Data security: Amazon faces government action after failing to appear before Parliamentary panel

While saying that the whole thing amounts to breach of privilege, panel chairman Meenakshi Lekhi informed the reporters that the panel is unanimous on action by government.
The Parliament building.  (Photo | PTI)
The Parliament building. (Photo | PTI)

NEW DELHI: E-commerce giant Amazon has refused to appear before the Joint Committee of Parliament on the Data Protection Bill on October 28 and this amounts to breach of privilege, panel chairperson and BJP MP Meenakshi Lekhi said on Friday.

Lekhi said that "the panel is unanimous in its opinion that coercive action can be suggested to the government against the e-commerce company".

"Amazon has refused to appear before the panel on October 28 and if no one on behalf of the e-commerce company appears before the panel it amounts to breach of privilege," she told PTI.

Meanwhile, Facebook's policy head Ankhi Das appeared before the panel on the issue of data security on Friday.

Facebook India representatives were asked some tough and searching questions by the members of the panel, sources said.

During the meeting, a member suggested that the social media giant should not draw inferences from the data of its users for commercial benefits of its advertisers.

The panel has summoned officials of micro-blogging site Twitter on October 28, and Google and Paytm on October 29.
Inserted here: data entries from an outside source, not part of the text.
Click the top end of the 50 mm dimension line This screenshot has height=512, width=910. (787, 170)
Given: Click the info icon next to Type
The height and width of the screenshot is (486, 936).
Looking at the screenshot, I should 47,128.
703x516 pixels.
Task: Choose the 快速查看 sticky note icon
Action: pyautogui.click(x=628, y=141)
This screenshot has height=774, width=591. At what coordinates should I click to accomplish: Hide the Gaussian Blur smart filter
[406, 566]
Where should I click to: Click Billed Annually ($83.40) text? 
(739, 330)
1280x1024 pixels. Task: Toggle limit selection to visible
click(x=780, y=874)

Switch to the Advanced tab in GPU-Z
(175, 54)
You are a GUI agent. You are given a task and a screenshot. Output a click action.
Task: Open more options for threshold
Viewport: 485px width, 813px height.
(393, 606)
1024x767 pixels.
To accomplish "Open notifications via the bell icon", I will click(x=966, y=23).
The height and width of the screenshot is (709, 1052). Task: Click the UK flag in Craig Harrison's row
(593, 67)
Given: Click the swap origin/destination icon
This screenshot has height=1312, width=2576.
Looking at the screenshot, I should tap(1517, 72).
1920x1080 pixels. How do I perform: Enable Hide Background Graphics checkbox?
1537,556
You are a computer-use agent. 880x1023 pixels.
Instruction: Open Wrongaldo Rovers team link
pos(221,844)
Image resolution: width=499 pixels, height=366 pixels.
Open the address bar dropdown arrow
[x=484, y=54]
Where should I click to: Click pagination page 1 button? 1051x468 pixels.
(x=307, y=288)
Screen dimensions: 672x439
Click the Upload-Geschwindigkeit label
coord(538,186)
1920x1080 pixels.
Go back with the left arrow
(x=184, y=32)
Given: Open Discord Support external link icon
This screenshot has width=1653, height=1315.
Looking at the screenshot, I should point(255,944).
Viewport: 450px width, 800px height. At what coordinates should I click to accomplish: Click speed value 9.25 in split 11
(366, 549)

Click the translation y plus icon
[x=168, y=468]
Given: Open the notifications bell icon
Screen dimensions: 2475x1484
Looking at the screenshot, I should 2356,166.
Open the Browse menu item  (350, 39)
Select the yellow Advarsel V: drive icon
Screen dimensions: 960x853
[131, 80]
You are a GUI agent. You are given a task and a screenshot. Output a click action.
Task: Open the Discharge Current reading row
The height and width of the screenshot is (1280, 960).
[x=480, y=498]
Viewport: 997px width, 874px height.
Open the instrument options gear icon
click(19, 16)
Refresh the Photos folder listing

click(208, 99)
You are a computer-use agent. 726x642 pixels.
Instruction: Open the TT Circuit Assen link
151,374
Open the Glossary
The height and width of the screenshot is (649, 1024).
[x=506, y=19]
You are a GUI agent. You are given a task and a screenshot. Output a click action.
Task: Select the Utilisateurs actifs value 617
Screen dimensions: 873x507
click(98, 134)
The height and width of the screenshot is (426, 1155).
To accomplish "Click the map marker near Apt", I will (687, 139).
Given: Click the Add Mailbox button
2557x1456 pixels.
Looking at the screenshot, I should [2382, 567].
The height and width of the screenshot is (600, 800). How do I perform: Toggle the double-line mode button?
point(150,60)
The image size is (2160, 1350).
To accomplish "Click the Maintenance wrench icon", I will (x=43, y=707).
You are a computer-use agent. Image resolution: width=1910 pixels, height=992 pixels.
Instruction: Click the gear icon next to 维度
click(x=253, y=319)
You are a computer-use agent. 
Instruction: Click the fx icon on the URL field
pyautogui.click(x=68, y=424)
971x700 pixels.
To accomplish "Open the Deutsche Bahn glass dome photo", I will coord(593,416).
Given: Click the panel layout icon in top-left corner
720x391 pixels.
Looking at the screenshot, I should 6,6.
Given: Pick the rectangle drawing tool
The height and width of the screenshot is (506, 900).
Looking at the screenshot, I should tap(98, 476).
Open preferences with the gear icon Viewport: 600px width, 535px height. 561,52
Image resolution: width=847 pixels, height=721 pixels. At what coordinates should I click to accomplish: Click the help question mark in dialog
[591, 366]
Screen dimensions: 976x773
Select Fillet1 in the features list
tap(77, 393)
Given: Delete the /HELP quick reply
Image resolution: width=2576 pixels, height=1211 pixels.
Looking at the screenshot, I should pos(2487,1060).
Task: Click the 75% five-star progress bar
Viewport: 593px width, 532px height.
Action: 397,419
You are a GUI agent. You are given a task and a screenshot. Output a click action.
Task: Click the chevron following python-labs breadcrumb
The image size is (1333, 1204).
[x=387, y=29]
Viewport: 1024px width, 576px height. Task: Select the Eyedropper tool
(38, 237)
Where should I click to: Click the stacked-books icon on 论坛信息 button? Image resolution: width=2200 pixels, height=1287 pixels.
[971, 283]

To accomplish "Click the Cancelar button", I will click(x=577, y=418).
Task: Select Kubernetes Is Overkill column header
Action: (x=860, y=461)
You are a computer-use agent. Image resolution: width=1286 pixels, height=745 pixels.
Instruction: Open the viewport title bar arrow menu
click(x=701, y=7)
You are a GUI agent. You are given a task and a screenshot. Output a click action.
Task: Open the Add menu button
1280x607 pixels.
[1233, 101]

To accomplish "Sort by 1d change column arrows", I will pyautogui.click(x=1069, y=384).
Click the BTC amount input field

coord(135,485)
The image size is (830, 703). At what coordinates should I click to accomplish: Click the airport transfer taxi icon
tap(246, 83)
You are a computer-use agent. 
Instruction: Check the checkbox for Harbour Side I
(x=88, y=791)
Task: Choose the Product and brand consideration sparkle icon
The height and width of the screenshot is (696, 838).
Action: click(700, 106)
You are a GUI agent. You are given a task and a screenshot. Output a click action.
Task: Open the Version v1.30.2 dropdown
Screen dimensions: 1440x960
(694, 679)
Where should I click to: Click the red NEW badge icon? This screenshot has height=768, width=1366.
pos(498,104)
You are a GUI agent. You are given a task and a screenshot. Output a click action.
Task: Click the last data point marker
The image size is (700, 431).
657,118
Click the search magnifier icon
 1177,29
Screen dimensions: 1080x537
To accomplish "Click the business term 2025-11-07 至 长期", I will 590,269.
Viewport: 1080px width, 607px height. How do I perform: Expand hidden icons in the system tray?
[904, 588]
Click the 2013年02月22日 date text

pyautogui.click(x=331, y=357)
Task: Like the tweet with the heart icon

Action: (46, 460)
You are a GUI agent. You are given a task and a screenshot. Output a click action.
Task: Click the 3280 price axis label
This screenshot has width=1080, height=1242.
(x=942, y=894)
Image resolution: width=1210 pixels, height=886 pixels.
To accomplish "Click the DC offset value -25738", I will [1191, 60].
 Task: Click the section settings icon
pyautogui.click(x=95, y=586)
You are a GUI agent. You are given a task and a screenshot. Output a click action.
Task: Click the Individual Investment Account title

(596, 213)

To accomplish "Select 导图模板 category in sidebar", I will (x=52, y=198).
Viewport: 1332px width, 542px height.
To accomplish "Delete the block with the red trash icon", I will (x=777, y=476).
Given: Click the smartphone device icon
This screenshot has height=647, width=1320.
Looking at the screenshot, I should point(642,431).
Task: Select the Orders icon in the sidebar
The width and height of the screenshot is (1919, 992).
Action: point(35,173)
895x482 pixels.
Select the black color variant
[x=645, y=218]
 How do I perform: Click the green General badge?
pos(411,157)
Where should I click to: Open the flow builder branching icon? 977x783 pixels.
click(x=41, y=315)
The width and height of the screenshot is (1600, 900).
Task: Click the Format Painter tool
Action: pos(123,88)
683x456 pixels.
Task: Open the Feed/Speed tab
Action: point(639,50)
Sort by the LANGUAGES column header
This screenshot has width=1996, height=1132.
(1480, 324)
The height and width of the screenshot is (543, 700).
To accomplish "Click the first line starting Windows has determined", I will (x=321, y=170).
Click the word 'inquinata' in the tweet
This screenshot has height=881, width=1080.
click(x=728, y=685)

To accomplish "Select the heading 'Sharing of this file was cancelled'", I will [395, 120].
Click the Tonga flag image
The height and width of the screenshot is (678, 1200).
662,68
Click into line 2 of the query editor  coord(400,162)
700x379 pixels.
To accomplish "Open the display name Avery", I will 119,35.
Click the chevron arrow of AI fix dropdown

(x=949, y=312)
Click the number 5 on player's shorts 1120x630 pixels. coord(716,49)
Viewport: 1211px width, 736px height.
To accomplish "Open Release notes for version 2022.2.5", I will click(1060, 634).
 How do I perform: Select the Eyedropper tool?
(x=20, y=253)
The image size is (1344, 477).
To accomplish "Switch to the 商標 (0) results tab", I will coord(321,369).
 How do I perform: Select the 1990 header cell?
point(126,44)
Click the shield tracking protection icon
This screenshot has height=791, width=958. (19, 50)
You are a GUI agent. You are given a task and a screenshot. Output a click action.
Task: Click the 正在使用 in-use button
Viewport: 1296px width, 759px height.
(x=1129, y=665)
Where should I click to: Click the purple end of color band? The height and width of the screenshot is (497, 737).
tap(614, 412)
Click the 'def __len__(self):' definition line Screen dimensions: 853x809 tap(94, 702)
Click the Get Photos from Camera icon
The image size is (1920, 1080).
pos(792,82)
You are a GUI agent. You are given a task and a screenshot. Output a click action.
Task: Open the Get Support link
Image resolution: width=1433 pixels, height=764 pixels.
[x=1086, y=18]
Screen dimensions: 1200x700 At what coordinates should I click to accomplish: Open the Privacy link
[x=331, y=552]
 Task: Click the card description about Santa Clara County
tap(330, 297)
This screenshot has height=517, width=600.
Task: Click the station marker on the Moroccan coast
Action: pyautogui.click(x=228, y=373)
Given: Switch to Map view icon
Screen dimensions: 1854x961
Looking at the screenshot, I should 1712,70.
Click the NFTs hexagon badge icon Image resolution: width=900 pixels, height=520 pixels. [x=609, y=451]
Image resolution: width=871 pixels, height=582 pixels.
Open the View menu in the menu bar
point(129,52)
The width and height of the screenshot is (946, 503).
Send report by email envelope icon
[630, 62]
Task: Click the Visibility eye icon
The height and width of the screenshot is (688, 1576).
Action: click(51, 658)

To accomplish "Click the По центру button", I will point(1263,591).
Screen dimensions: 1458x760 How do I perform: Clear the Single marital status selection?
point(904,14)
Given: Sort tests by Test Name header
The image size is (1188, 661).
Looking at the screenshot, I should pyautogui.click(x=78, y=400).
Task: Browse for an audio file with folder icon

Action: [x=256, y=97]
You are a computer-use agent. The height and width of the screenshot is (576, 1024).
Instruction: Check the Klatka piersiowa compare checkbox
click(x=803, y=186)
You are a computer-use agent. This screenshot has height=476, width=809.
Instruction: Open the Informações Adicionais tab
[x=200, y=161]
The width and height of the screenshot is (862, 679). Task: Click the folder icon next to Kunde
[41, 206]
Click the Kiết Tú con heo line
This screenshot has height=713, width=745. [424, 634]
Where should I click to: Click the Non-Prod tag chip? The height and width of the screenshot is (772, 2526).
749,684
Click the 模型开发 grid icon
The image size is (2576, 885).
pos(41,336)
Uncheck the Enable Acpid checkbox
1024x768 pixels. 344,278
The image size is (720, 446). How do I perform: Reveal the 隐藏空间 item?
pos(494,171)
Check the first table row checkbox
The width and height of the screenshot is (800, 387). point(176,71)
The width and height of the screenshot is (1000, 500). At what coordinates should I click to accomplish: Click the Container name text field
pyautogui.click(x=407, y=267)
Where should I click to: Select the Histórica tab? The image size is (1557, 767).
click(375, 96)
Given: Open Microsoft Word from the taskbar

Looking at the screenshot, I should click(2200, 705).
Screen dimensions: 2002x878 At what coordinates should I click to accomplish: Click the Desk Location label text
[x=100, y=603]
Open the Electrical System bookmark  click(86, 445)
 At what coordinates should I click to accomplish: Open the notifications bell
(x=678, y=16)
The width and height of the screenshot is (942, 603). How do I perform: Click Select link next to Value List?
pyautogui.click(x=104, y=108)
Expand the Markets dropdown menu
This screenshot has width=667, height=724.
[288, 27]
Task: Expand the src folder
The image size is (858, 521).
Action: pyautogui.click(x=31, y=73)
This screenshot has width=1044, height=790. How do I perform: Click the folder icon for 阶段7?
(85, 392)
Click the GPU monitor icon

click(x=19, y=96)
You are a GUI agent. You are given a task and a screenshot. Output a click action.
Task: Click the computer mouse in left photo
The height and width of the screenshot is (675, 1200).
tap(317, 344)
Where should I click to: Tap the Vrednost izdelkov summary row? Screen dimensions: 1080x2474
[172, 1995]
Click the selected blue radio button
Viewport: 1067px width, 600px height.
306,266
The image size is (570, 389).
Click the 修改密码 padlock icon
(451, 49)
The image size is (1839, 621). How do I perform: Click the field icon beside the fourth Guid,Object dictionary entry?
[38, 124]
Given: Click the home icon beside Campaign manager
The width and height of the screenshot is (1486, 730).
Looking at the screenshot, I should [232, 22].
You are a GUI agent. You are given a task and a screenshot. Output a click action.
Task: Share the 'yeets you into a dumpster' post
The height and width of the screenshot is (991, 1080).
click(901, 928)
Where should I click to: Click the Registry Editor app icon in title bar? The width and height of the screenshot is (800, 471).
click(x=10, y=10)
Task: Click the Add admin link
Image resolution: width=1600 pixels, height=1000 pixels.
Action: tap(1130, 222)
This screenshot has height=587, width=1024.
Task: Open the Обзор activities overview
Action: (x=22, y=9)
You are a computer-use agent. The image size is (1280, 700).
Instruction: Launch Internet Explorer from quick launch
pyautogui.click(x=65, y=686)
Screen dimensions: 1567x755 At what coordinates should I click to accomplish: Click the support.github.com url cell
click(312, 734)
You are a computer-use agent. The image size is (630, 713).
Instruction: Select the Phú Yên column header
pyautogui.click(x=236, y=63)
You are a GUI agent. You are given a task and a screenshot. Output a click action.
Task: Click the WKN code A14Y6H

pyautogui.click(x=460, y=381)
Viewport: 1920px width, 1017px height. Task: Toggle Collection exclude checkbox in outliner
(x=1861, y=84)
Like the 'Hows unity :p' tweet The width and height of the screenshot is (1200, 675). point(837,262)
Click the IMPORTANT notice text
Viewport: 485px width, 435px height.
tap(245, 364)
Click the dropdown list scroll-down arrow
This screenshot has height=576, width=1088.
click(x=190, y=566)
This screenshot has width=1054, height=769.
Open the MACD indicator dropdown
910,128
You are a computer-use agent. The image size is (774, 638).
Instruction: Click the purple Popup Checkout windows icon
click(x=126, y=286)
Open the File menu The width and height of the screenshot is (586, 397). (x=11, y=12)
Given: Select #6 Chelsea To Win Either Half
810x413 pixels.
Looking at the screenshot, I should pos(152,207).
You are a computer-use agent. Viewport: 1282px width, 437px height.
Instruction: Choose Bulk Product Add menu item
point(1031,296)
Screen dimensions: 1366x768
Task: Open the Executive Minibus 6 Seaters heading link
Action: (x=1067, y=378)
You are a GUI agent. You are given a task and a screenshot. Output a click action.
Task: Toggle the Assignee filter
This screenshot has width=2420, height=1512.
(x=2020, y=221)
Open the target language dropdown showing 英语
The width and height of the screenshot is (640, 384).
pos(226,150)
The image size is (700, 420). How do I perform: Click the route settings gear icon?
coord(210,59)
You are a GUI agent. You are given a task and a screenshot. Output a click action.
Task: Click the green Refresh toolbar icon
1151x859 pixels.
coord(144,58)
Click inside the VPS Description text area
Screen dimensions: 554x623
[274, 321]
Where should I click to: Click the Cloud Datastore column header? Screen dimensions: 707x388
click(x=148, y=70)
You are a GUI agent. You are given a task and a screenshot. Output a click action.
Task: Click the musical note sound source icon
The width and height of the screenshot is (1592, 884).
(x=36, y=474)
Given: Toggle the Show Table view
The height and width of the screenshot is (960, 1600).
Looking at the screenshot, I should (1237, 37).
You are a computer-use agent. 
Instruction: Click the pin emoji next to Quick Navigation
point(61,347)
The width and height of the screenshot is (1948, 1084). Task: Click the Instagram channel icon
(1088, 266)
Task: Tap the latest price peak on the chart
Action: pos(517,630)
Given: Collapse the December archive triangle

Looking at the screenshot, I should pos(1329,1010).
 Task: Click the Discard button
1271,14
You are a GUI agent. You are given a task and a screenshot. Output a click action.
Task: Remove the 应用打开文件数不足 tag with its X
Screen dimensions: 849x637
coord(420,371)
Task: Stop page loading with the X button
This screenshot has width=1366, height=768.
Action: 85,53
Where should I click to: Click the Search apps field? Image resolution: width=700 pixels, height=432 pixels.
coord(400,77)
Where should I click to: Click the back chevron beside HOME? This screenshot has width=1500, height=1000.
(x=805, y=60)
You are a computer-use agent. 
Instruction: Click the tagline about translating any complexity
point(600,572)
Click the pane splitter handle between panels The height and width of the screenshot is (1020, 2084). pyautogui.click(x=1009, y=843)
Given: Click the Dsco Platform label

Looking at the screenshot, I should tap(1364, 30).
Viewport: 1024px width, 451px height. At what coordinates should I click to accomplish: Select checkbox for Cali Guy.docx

The development comes a day after social media giants Facebook and Twitter were issued summons by the panel on the issue of protection of data and its privacy.

Representatives of Facebook India have been asked to appear on Friday before the panel, while Twitter officials are required to appear on October 28, as per the notice issued by the Lok Sabha Secretariat.

Summoning officials of Amazon and Google on the same issue were also under active consideration of the joint committee of Parliament, the sources said.

Lekhi said on Thursday, "Whosoever iso required, whether an individual or an entity, will be asked to depose before the panel on the issue of protection of data and its privacy and their respective social media platforms will be thoroughly examined by the panel."

"It would be inappropriate and unfair to look at the calling of social media platform from the political prism. The committee has representatives from across the political spectrum and the deliberations on the bill are being held from the national interest perspective," she had said.

Meanwhile, the Centre on Thursday warned Twitter about its location setting that showed Leh in China, saying any disrespect towards the country's sovereignty and integrity is totally unacceptable.

In a strongly-worded letter, Ajay Sawhney, Secretary in the Ministry of Electronics and Information Technology (MeitY), asked Twitter CEO Jack Dorsey to respect the country's sensitivities, sources in the ministry said.

Twitter came under heavy criticism and faced backlash from social media users after its geotagging feature displayed "Jammu & Kashmir, People's Republic of China" in a live broadcast from Leh's Hall of Fame, a war memorial for fallen soldiers in the Union Territory of Ladakh.

Last month, Union Information and Technology Minister Ravi Shankar Prasad had also written to Facebook CEO Mark Zuckerberg and accused the social media platform's employees of supporting people from a political predisposition that lost successive elections, and of "abusing" the Prime Minister and senior cabinet ministers.